[DIRECTIONS FOR THIS TASK] What is needed here is an exact copy of every entry.

[Recorded data]
------

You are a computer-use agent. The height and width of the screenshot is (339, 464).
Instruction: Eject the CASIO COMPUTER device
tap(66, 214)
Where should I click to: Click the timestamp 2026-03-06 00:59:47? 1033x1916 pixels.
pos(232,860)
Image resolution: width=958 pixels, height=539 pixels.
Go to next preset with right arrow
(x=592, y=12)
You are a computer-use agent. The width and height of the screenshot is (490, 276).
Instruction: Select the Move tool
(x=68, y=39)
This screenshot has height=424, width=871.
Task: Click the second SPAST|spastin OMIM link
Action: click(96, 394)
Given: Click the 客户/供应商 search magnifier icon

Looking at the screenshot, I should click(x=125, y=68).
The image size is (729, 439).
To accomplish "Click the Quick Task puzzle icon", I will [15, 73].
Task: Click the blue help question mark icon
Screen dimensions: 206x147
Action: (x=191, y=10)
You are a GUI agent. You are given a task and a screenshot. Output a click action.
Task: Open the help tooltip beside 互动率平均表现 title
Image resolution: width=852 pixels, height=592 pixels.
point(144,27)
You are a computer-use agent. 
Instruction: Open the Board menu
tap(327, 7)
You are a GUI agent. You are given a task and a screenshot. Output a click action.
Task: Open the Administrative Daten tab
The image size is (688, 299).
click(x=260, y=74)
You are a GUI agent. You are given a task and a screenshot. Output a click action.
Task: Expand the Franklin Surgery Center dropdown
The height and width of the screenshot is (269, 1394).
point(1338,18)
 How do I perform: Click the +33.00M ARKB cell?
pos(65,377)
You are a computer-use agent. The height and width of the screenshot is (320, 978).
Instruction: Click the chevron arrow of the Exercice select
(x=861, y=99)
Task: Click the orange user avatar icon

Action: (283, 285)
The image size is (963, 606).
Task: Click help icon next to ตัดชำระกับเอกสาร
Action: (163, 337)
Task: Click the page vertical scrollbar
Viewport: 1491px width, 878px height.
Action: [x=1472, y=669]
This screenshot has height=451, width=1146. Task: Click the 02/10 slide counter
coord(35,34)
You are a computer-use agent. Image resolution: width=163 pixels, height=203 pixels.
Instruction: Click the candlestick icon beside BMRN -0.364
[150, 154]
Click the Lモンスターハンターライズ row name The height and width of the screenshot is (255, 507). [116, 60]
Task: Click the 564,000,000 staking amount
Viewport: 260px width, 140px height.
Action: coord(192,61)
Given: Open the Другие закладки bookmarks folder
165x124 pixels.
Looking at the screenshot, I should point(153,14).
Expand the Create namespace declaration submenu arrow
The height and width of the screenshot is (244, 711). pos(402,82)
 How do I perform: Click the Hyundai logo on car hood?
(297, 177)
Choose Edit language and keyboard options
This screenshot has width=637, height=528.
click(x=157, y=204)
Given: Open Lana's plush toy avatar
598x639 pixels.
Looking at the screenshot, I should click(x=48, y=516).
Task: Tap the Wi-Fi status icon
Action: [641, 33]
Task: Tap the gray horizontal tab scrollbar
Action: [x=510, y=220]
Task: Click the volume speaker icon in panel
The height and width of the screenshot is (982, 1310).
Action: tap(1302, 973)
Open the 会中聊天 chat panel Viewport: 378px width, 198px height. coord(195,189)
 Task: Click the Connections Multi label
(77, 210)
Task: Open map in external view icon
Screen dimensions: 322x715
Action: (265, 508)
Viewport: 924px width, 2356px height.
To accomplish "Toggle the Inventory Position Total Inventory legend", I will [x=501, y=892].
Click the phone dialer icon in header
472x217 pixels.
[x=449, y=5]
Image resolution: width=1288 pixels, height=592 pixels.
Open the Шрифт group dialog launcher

------

[RESPONSE AREA]
You are a computer-use agent. The height and width of the screenshot is (339, 464).
Instruction: Eject the CASIO COMPUTER device
tap(66, 214)
Where should I click to: Click the timestamp 2026-03-06 00:59:47? 1033x1916 pixels.
pos(232,860)
Image resolution: width=958 pixels, height=539 pixels.
Go to next preset with right arrow
(x=592, y=12)
You are a computer-use agent. The width and height of the screenshot is (490, 276).
Instruction: Select the Move tool
(x=68, y=39)
This screenshot has height=424, width=871.
Task: Click the second SPAST|spastin OMIM link
Action: click(96, 394)
Given: Click the 客户/供应商 search magnifier icon

Looking at the screenshot, I should click(x=125, y=68).
The image size is (729, 439).
To accomplish "Click the Quick Task puzzle icon", I will [15, 73].
Task: Click the blue help question mark icon
Screen dimensions: 206x147
Action: (x=191, y=10)
You are a GUI agent. You are given a task and a screenshot. Output a click action.
Task: Open the help tooltip beside 互动率平均表现 title
Image resolution: width=852 pixels, height=592 pixels.
point(144,27)
You are a computer-use agent. 
Instruction: Open the Board menu
tap(327, 7)
You are a GUI agent. You are given a task and a screenshot. Output a click action.
Task: Open the Administrative Daten tab
The image size is (688, 299).
click(x=260, y=74)
You are a GUI agent. You are given a task and a screenshot. Output a click action.
Task: Expand the Franklin Surgery Center dropdown
The height and width of the screenshot is (269, 1394).
point(1338,18)
 How do I perform: Click the +33.00M ARKB cell?
pos(65,377)
You are a computer-use agent. The height and width of the screenshot is (320, 978).
Instruction: Click the chevron arrow of the Exercice select
(x=861, y=99)
Task: Click the orange user avatar icon

Action: (283, 285)
The image size is (963, 606).
Task: Click help icon next to ตัดชำระกับเอกสาร
Action: (163, 337)
Task: Click the page vertical scrollbar
Viewport: 1491px width, 878px height.
Action: [x=1472, y=669]
This screenshot has height=451, width=1146. Task: Click the 02/10 slide counter
coord(35,34)
You are a computer-use agent. Image resolution: width=163 pixels, height=203 pixels.
Instruction: Click the candlestick icon beside BMRN -0.364
[150, 154]
Click the Lモンスターハンターライズ row name The height and width of the screenshot is (255, 507). [116, 60]
Task: Click the 564,000,000 staking amount
Viewport: 260px width, 140px height.
Action: coord(192,61)
Given: Open the Другие закладки bookmarks folder
165x124 pixels.
Looking at the screenshot, I should point(153,14).
Expand the Create namespace declaration submenu arrow
The height and width of the screenshot is (244, 711). pos(402,82)
 How do I perform: Click the Hyundai logo on car hood?
(297, 177)
Choose Edit language and keyboard options
This screenshot has width=637, height=528.
click(x=157, y=204)
Given: Open Lana's plush toy avatar
598x639 pixels.
Looking at the screenshot, I should click(x=48, y=516).
Task: Tap the Wi-Fi status icon
Action: [641, 33]
Task: Tap the gray horizontal tab scrollbar
Action: [x=510, y=220]
Task: Click the volume speaker icon in panel
The height and width of the screenshot is (982, 1310).
Action: tap(1302, 973)
Open the 会中聊天 chat panel Viewport: 378px width, 198px height. coord(195,189)
 Task: Click the Connections Multi label
(77, 210)
Task: Open map in external view icon
Screen dimensions: 322x715
Action: (265, 508)
Viewport: 924px width, 2356px height.
To accomplish "Toggle the Inventory Position Total Inventory legend", I will [x=501, y=892].
Click the phone dialer icon in header
472x217 pixels.
[x=449, y=5]
Image resolution: width=1288 pixels, height=592 pixels.
Open the Шрифт group dialog launcher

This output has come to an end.